> What the exercise asks: Among the entries that follow, find the lines containing the string "Masa" and copy them.

........

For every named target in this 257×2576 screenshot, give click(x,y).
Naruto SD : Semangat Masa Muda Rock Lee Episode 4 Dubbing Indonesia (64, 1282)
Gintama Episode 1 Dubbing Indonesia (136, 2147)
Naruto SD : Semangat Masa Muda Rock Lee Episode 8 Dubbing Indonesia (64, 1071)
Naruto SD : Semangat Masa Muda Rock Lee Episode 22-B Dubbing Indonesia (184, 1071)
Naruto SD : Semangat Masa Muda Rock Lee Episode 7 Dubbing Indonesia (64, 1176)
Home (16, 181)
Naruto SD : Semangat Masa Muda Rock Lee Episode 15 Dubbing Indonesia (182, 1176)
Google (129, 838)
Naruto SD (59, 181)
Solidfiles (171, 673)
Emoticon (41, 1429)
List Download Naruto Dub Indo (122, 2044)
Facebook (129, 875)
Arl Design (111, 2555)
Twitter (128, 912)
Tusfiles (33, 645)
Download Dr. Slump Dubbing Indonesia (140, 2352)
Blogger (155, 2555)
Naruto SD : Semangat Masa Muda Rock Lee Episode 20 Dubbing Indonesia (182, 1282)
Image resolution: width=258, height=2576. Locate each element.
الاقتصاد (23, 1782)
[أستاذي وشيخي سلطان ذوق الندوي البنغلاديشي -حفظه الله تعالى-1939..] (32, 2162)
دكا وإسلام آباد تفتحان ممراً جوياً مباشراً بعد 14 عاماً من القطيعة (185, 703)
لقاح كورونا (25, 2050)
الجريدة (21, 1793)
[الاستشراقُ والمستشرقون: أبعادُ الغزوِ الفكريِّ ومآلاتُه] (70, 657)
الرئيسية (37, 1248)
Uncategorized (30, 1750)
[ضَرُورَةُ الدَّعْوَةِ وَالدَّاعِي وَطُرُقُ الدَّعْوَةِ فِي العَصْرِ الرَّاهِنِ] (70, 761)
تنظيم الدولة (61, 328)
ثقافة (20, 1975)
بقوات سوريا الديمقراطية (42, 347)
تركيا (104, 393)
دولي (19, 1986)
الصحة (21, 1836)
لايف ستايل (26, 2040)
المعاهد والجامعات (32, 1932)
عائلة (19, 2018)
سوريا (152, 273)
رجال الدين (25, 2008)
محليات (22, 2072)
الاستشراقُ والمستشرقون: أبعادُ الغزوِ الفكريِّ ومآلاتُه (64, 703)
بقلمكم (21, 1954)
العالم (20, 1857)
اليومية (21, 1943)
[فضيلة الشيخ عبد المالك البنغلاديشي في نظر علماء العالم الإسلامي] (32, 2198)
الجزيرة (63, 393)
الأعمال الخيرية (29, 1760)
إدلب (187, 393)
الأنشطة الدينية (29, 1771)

........

> Solution to this task:
Naruto SD : Semangat Masa Muda Rock Lee Episode 4 Dubbing Indonesia (64, 1282)
Naruto SD : Semangat Masa Muda Rock Lee Episode 8 Dubbing Indonesia (64, 1071)
Naruto SD : Semangat Masa Muda Rock Lee Episode 22-B Dubbing Indonesia (184, 1071)
Naruto SD : Semangat Masa Muda Rock Lee Episode 7 Dubbing Indonesia (64, 1176)
Naruto SD : Semangat Masa Muda Rock Lee Episode 15 Dubbing Indonesia (182, 1176)
Naruto SD : Semangat Masa Muda Rock Lee Episode 20 Dubbing Indonesia (182, 1282)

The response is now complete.